Over time, The Three "Figure 8" Plastic Intake Manifold Gaskets will flatten out and sometimes... a Slight Tweak of only 89 Inch Pounds of Tightening Force upon all of the "Trapped Fasteners" staggered around the IM Flange; especially near the Hard-To- Reach Firewall spot for the #6 Cylinder ...will stop the ingestion of any un-regulated Air that might be sneaking past the PCM's Sensor Regulation and causing "Lean Misfire" Conditions. The PCM will ignore only so many of these events before it throws P03XX Codes.

You could try using a Can of Spray Starting Fluid lightly sprayed towards the back of the Firewall....and listen for the Engine to suddenly accelerate to reveal any untoward air leaks on the IM. The phenomena of the "Flat IM "O" Rings" can be explained by having a High Mileage Motor riding upon Bad Motor Mounts.

It is possible that excess engine vibrations causes the competing weight of the Throttle Body on the one side of the IM vs. the weight of the PCM bolted up on the opposing side to cause the IM to "pendulum"and rock back and forth innumerable times... gradually flattening and wearing out those three Intake Port Seals and inviting excess, un-metered air to enter the Cylinders in this manner.

▶ WORK ORDER:
According to the intake manifold post, what can explain the flattened "O" rings?

▶ RECORDED DATA:
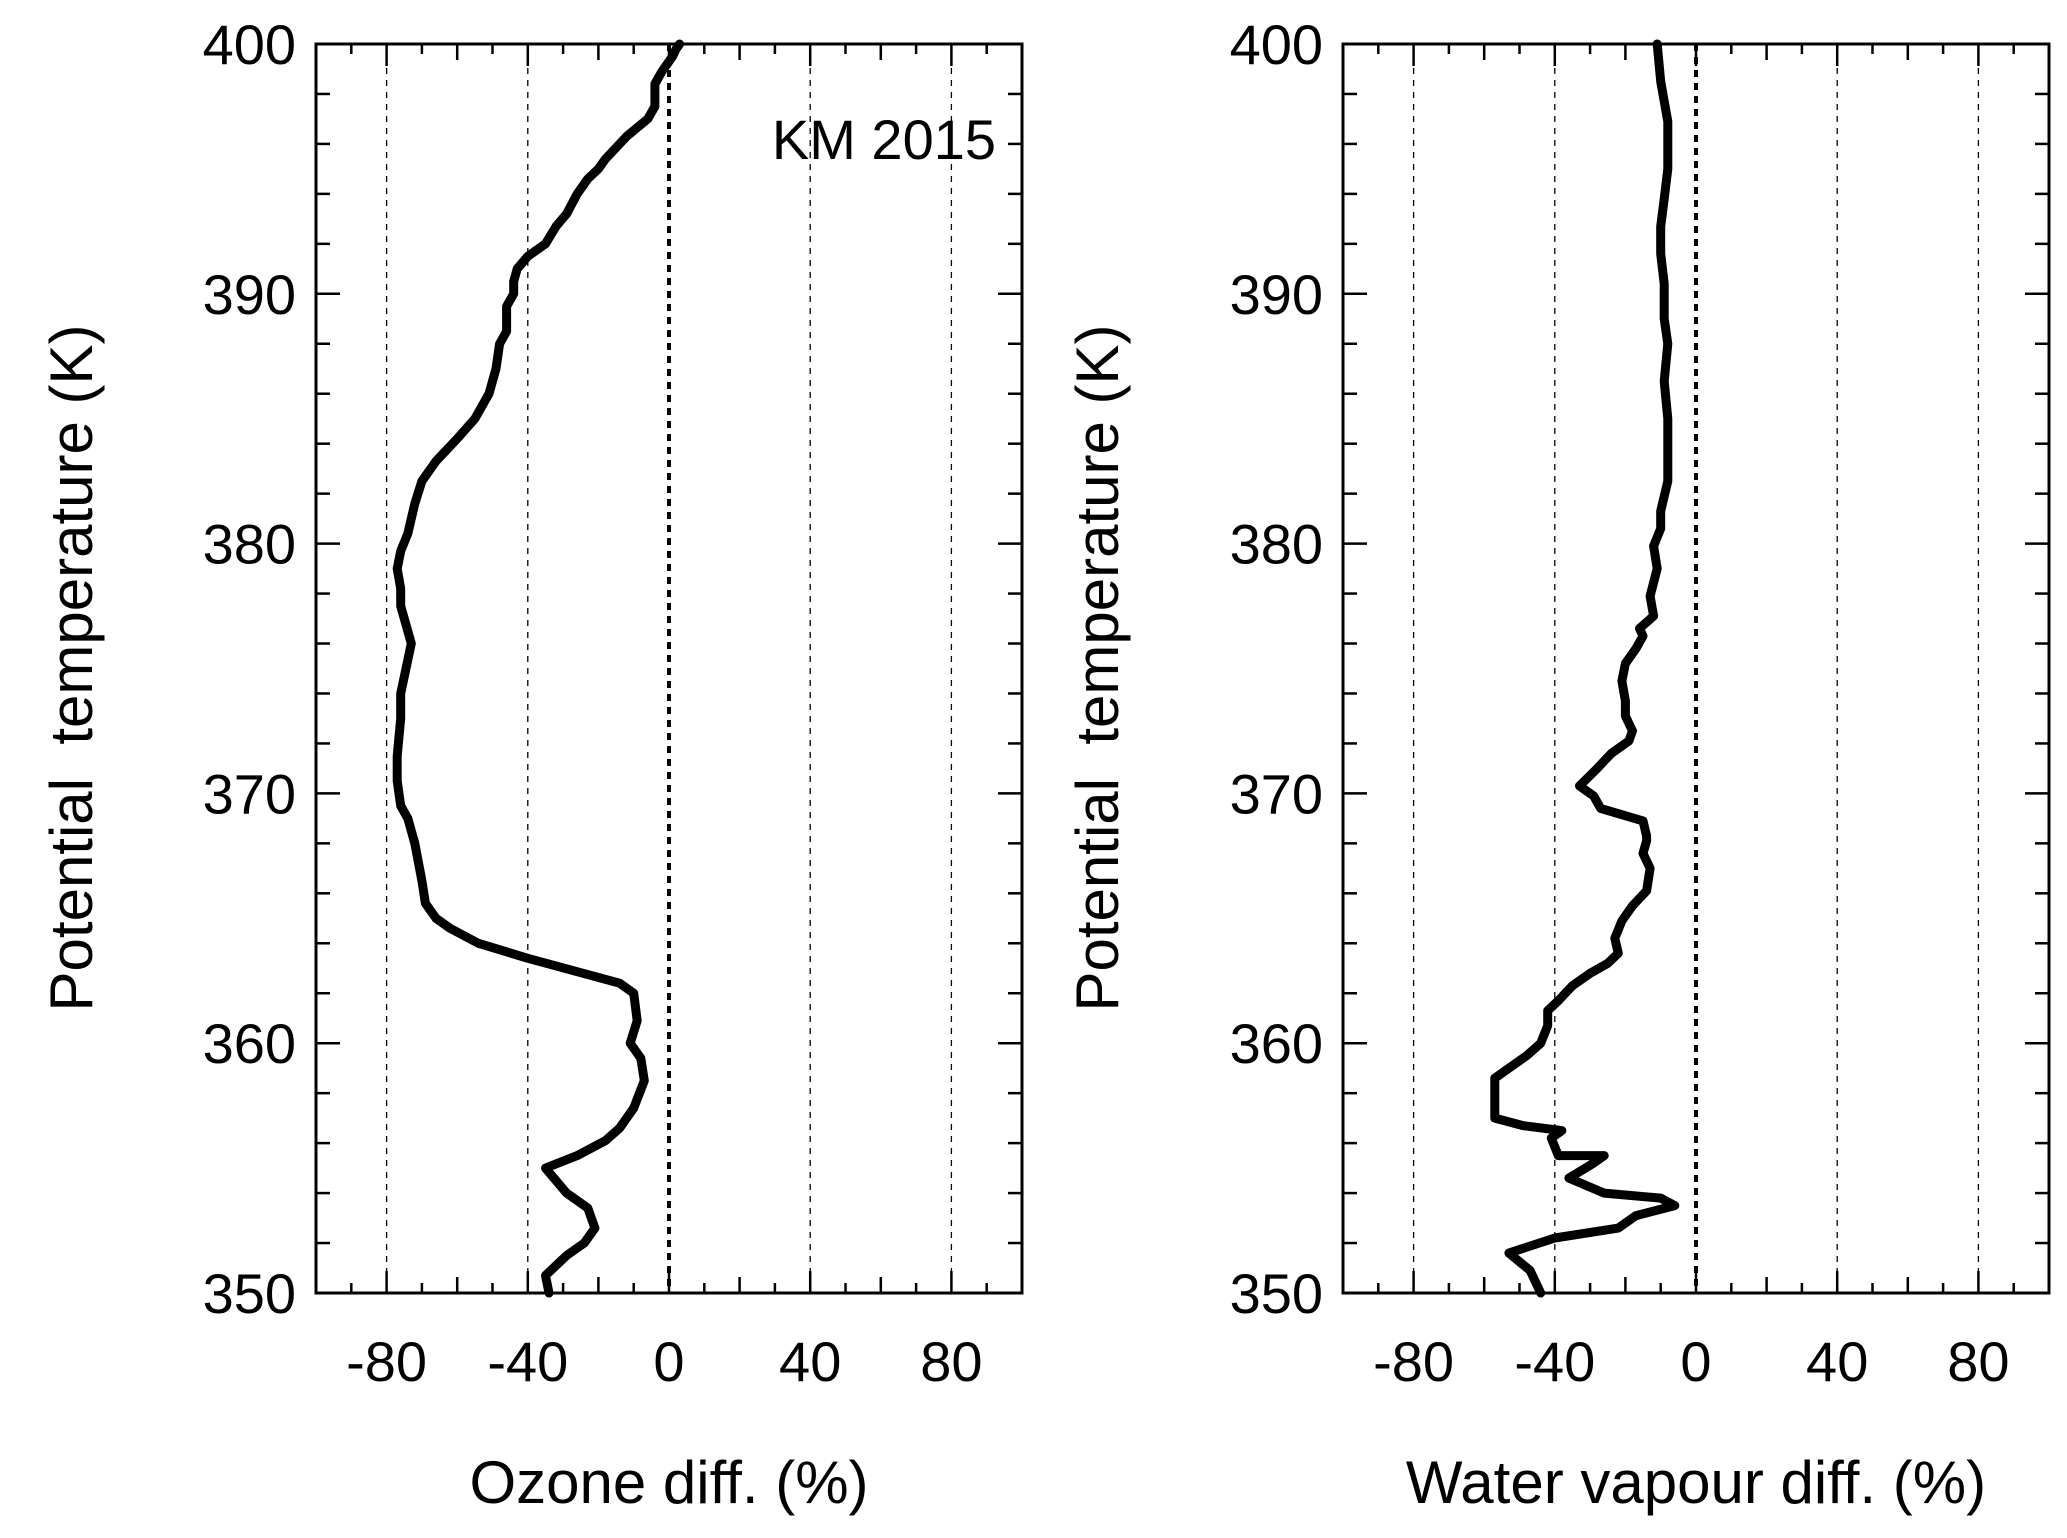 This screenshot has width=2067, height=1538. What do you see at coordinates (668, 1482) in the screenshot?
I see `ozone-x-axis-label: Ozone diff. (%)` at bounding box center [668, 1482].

▶ REPLY TO THE EXERCISE:
A high-mileage motor riding on bad motor mounts.